--- Tasks to complete ---
[1] According to the supplements article, which manufacturing standard does Fullscript follow?
[2] Reproduce the passage of the supplements article between "Dietary supplements are" and "metals, and solvents.", inclusive.
[3] Resume the supplements article after its final sentence and write its next part.

- Do you need to take supplements?
- Which ones?
- What do they do?
- Can they help?
These are the questions as dietitians we get asked daily. People take a variety of supplements sometimes not even knowing why they do, but most will say it is to improve their health. However, not everyone needs to take supplements.
Do you need to take supplements?
As dietitians we believe that food always comes first and it is possible to get all the nutrients you need by eating a variety of foods, however they can be useful for filling in the gaps when you cannot. However, they may have side effects, especially when taken before surgery or with other medications. They can also cause a problem if you have other health conditions.
Dietary supplements are regulated by the FDA as food, not drugs and many times after they enter the marketplace. Some companies also do not even notify the FDA when they produce and sell them. Recently it was found that Amazon was selling supplements that were fraudulent, therefore that is why we always tell our patients to purchase their supplements from a trusted company that follow strict quality standards. Here at Real You Nutrition we use Fullscript which is a company that follow the Current Good Manufacturing Practice (cGMP) which means their brand partners are third-party cGMP audited or have proof of standard operating procedures for clean, safe facilities. Their brand partners commit to label claims that are accurate and compliant with regulatory requirements and they test for ingredient validations and contaminants such as pesticides, heavy metals, and solvents.

--- Information supplied ---
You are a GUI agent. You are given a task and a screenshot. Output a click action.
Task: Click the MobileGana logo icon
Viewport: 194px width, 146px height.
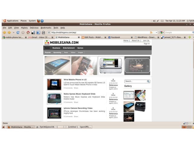click(x=47, y=43)
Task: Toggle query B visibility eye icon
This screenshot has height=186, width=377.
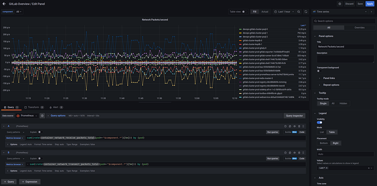Action: click(x=295, y=152)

--- Answers to the exercises ---
[1] Fullscript follows the Current Good Manufacturing Practice (cGMP).

[2]
Dietary supplements are regulated by the FDA as food, not drugs and many times after they enter the marketplace. Some companies also do not even notify the FDA when they produce and sell them. Recently it was found that Amazon was selling supplements that were fraudulent, therefore that is why we always tell our patients to purchase their supplements from a trusted company that follow strict quality standards. Here at Real You Nutrition we use Fullscript which is a company that follow the Current Good Manufacturing Practice (cGMP) which means their brand partners are third-party cGMP audited or have proof of standard operating procedures for clean, safe facilities. Their brand partners commit to label claims that are accurate and compliant with regulatory requirements and they test for ingredient validations and contaminants such as pesticides, heavy metals, and solvents.

[3]
What do they do?
The most popular supplements are multivitamins, calcium, vitamins B, C and D. Calcium makes up most of the structure of bone, and teeth and helps keep tissues strong and flexible. B vitamins are involved in every single metabolic process that occurs in the body, vitamin C is an antioxidant that prevents cell damage, and vitamin D helps absorb calcium, is needed for bone growth as well as reduces inflammation, modulates cell growth, neuromuscular and immune function and glucose metabolism. Iron is needed during pregnancy, breastfed babies need vitamin D, and fish oil is helpful for heart health.
Can they harm?
Some supplements can interact with medications such as vitamin K which can reduce blood thinners, while ginkgo biloba increases them. St. John’s Wort, which is used for depression, can make anti-depressants and birth control pills less effective. Some herbs such as black cohosh, cascara, chaparral, comfrey, ephedra or kava can be toxic to the liver. That is why it is important to consult with a professional such as a dietitian and physician to discuss whether you need a supplement, dosage, and possible interactions with medication you are already taking. Learning about the potential benefits and risks is imperative.
Can they help?
Some supplements can be beneficial to your health, particularly if you have a deficiency. They can help to decrease inflammation and cholesterol, increase energy, and improve gut, hormone, and cardiovascular health. My favorite supplements are:
- Red Yeast Rice (Cholestene or Choleast)
- Kyolic Reserve (Cardiovascular and Immune support)
- Super Phytosterols Complex
- Magnesium Citrate (Constipation)
- Omega 3 (Anti-inflammatory and Heart Health)
- Pure Encapsulations ONE MVI (general health)
- Nordic Natural Promega 2000 (anti-inflammatory, heart health)
- Gaia Herbs Ashwaghanda 700 (Mind/Mood/Stress)
- Designs for Health Curcum-Evail 400 (Anti-inflammatory, Heart Health)
- Designs for Health Twice Daily Multivitamin (General Health)
- Theralogix Ovasitol Powder (Hormone Health)
- Klaire Labs Therbiotic Complete (Gut Health)
In conclusion, do you need to take supplements or not…. it’s up to you and your healthcare providers to decide on whether you could benefit from them, improve or cause risk to your health. And if you do decide to take them, do your due diligence and only buy them from reputable companies!